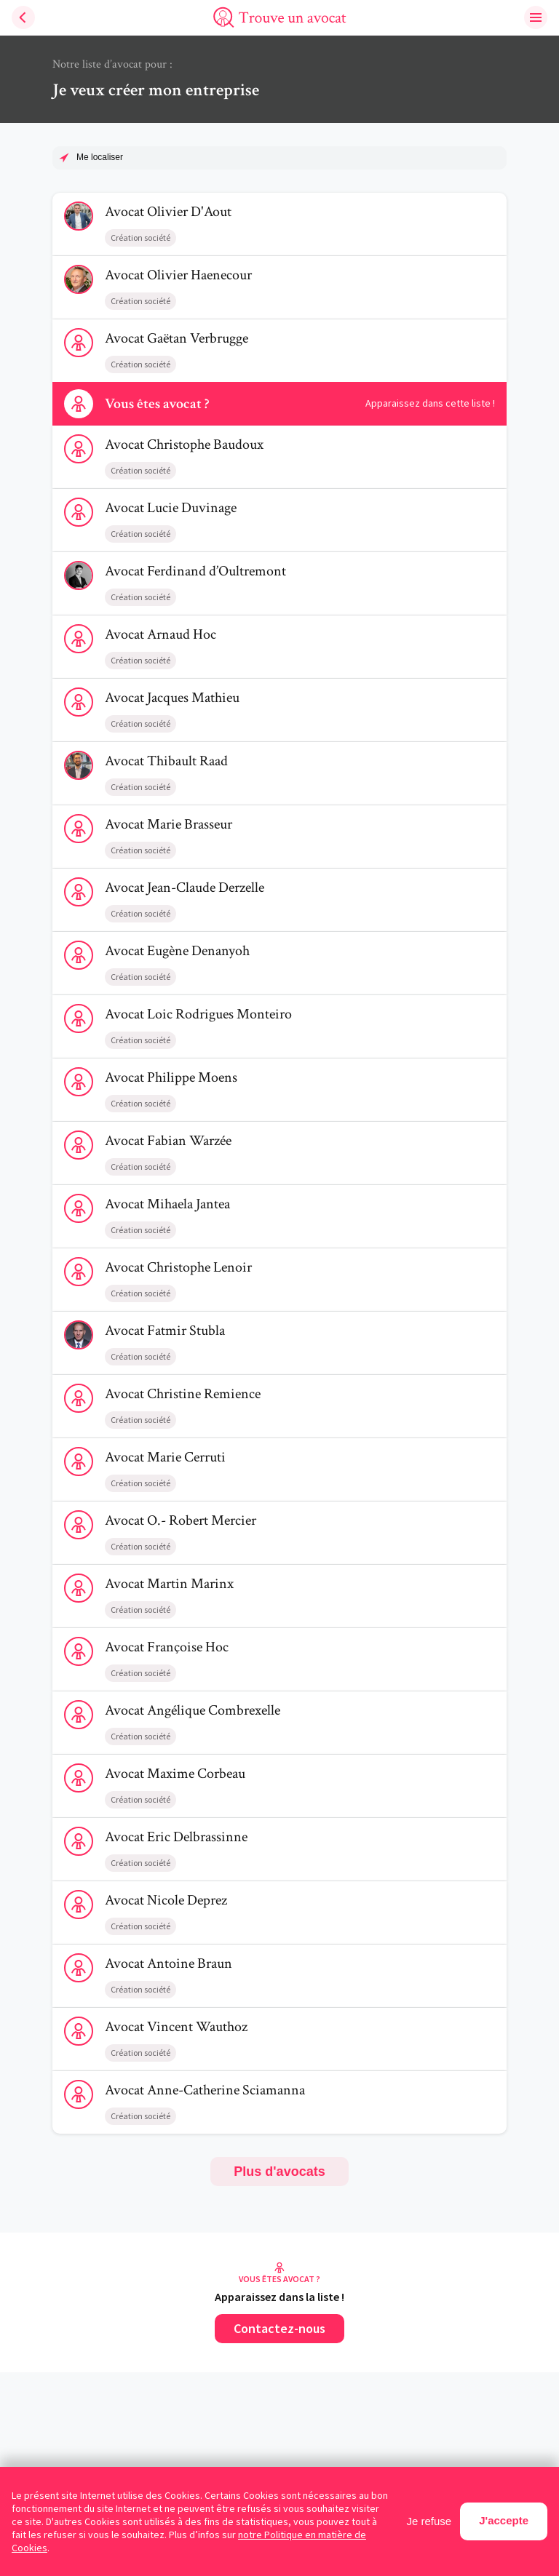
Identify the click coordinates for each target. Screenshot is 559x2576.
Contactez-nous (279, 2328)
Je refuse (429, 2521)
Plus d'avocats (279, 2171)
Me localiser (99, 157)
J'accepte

◆ Task description:
Rewrite the lines above with "Contactez-nous" replaced by "Nous contacter" and everything else unchanged, leaving out the picture.

◆ Answer to the problem:
Identify the click coordinates for each target. Screenshot is 559x2576.
Nous contacter (279, 2328)
Je refuse (429, 2521)
Plus d'avocats (279, 2171)
Me localiser (99, 157)
J'accepte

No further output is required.